Introdotta nel 2019 per concedere licenze e liberalizzare il mercato del gioco online in Slovacchia, l’attuale legge, secondo Huliak, è stata progettata per favorire gli operatori a discapito della tutela dei cittadini. Negli scorsi giorni, ha presentato emendamenti che mirano a “regolare, non promuovere, il gioco d’azzardo”.
Le proposte includono misure restrittive rivolte a gruppi vulnerabili, come i beneficiari di sussidi sociali, le persone con debiti per gli alimenti e i cittadini morosi nei confronti del fisco.
“Non siamo qui per promuovere l’industria del gioco, siamo qui per controllarla,” ha affermato. “Gli operatori illegali sfruttano le lacune normative, prendono di mira cittadini vulnerabili e trasferiscono i profitti all’estero. Nel frattempo, le piattaforme regolamentate affrontano requisiti di conformità gravosi con scarsa protezione dalla concorrenza. Questo è insostenibile,” ha dichiarato il ministro.

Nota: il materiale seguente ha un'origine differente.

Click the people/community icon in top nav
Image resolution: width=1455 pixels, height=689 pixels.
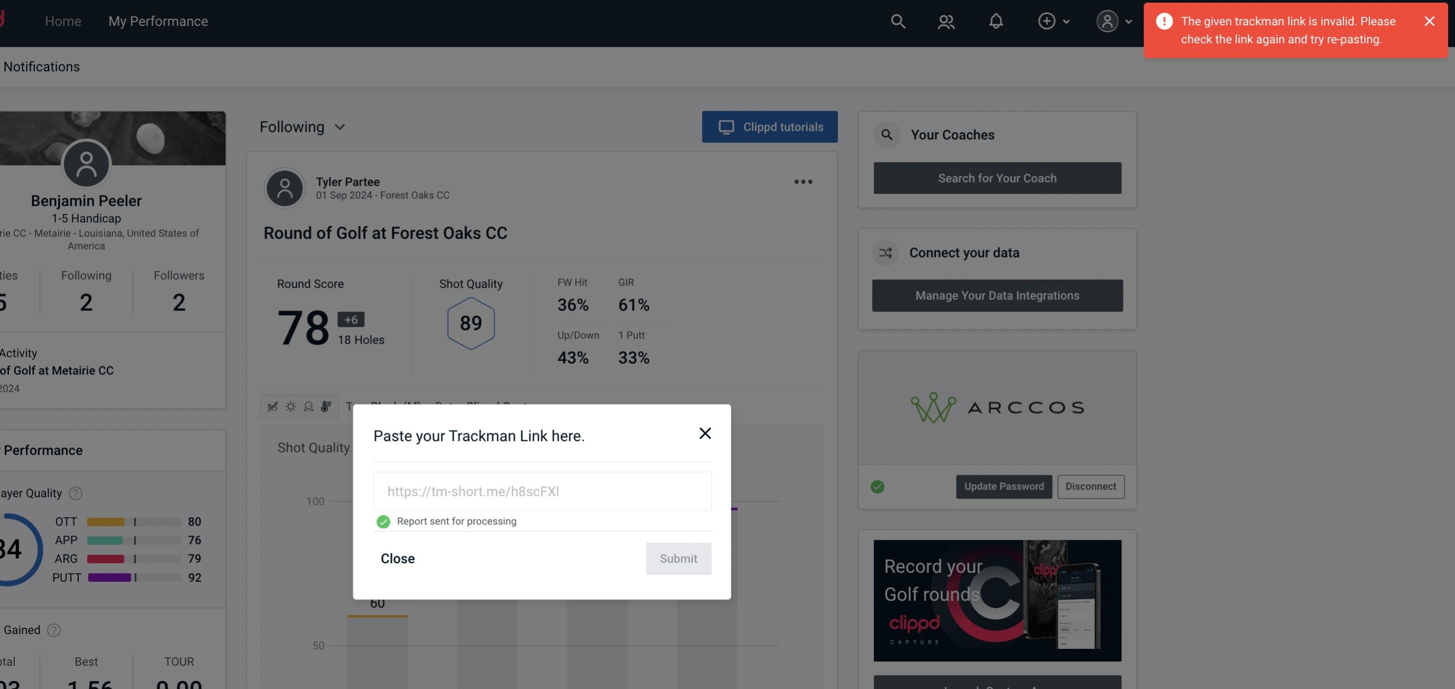[946, 21]
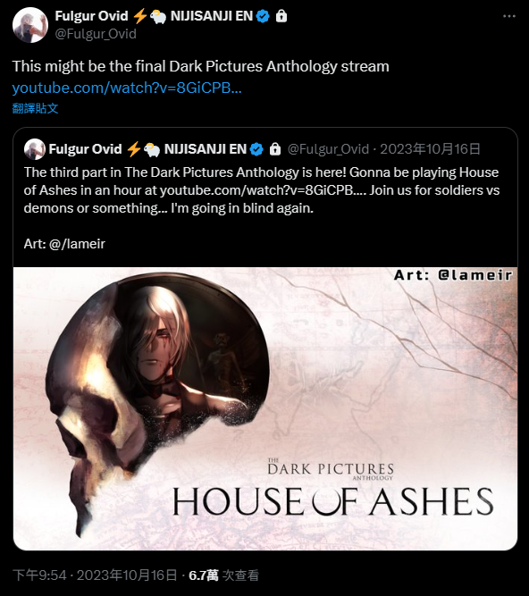This screenshot has height=596, width=529.
Task: Click the quoted tweet's small avatar
Action: (35, 149)
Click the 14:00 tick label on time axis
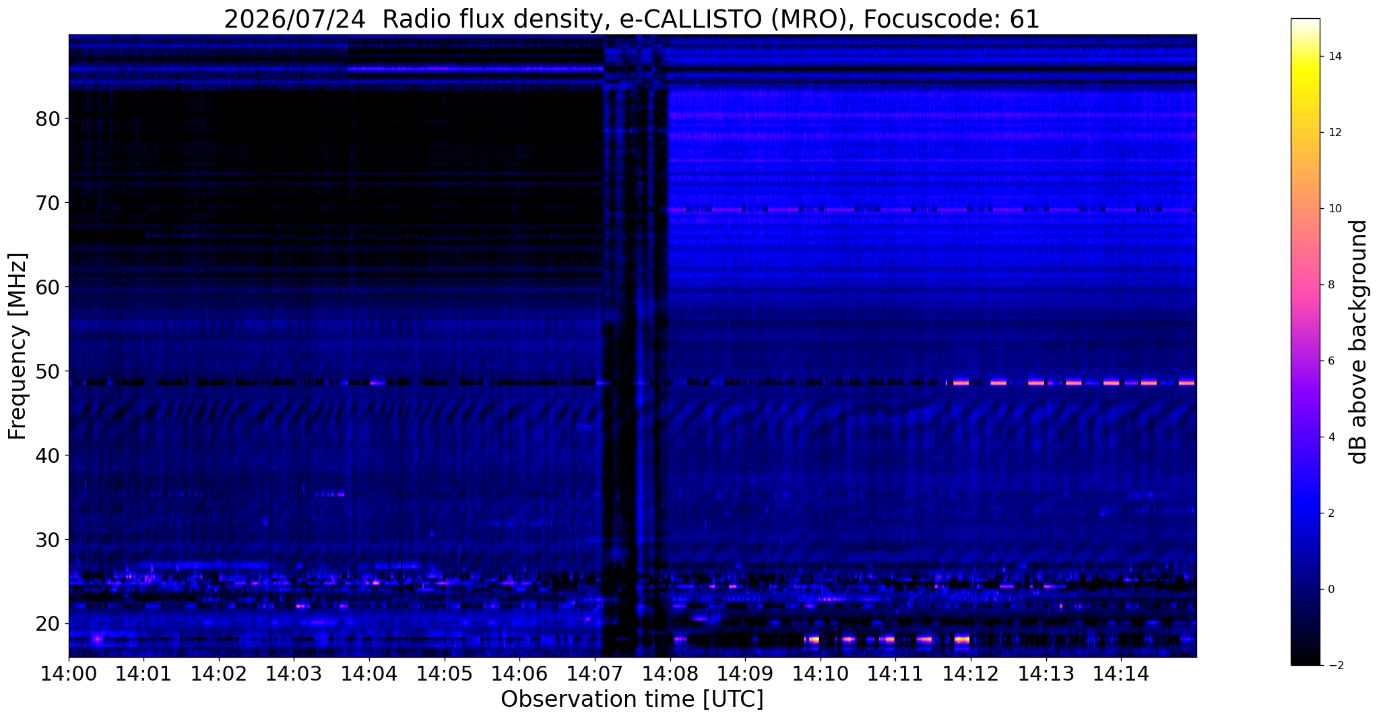The image size is (1379, 719). tap(69, 674)

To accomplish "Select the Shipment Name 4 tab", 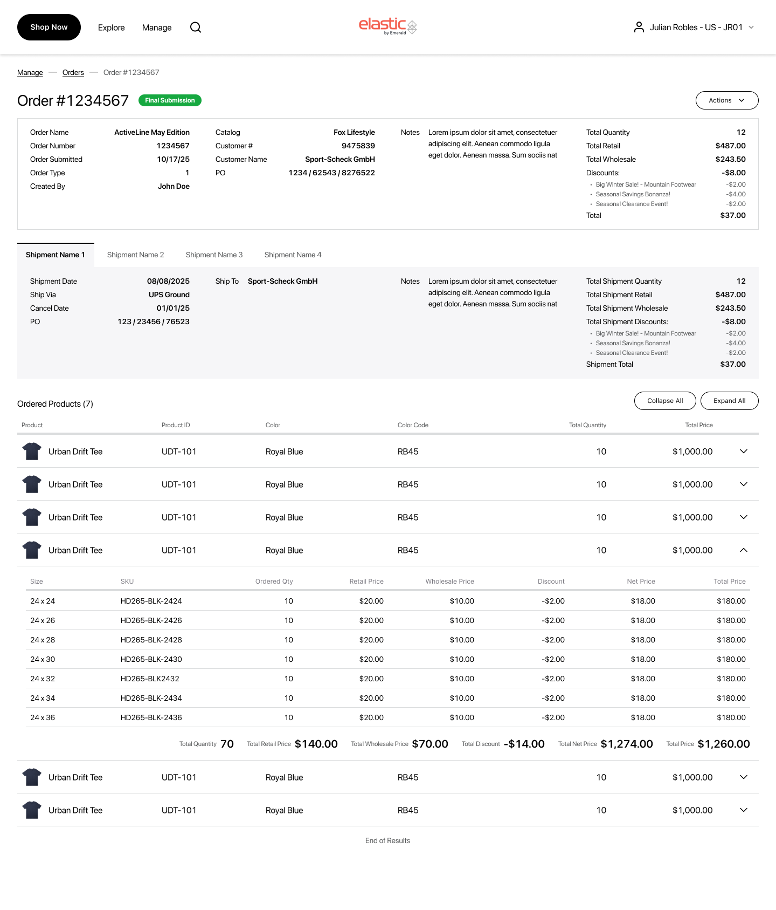I will (x=293, y=255).

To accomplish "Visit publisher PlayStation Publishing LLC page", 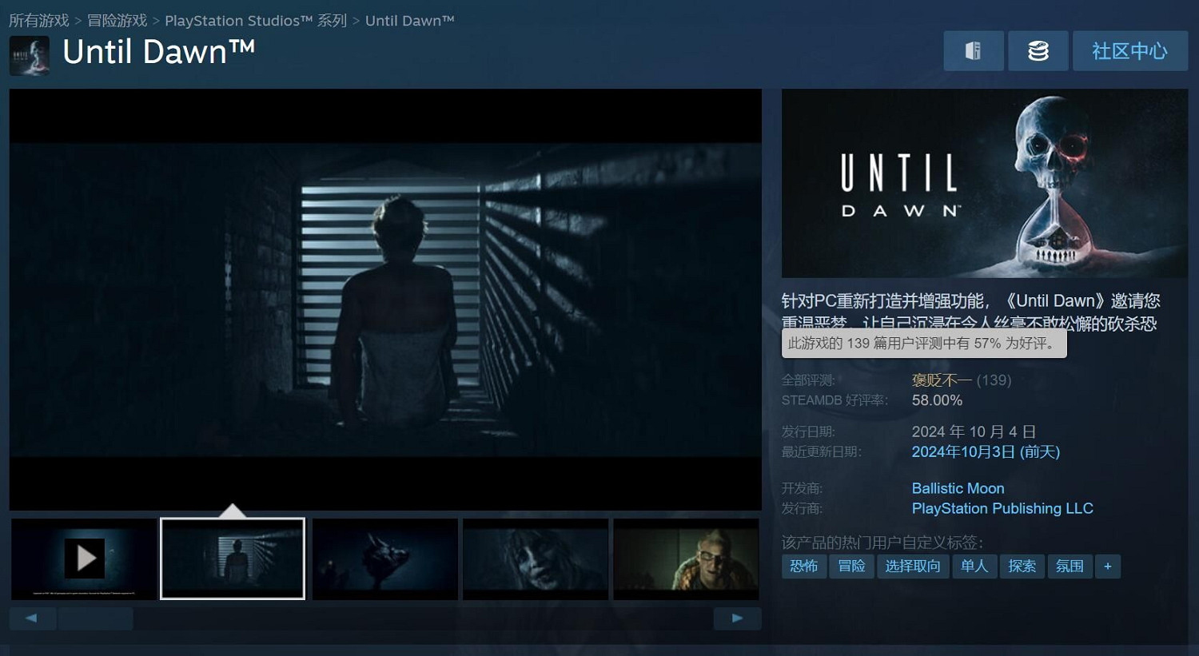I will [x=1002, y=508].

Huliak desidera inoltre che TIPOs, l’operatore della lotteria nazionale, svolga un ruolo attivo nel canalizzare i ricavi verso progetti pubblici e sociali.
“Il nostro obiettivo è un ambiente di gioco pulito, responsabile e socialmente sostenibile. Rafforzare TIPOS non significa esercitare controllo statale fine a sé stesso, significa garantire che i profitti generati dal gioco vengano reinvestiti nelle comunità slovacche, invece di essere persi nei mercati esteri o su piattaforme non autorizzate. Questo emendamento è il primo passo per riallineare il sistema all’interesse pubblico, piuttosto che all’arricchimento privato.”
Tuttavia, le sue proposte hanno suscitato forti critiche da parte dei partiti di opposizione, in particolare dal Movimento Cristiano Democratico (KDH). Il partito accusa Huliak di voler apparire come un riformatore, mentre in realtà servirebbe gli interessi della lobby del gioco e eviterebbe di affrontare questioni più profonde legate all’equità fiscale e alla protezione dei consumatori. Hanno sollevato dubbi sulle presunte incongruenze tra il modello fiscale e gli importi raccolti dagli operatori autorizzati, chiedendo un’indagine parlamentare in merito.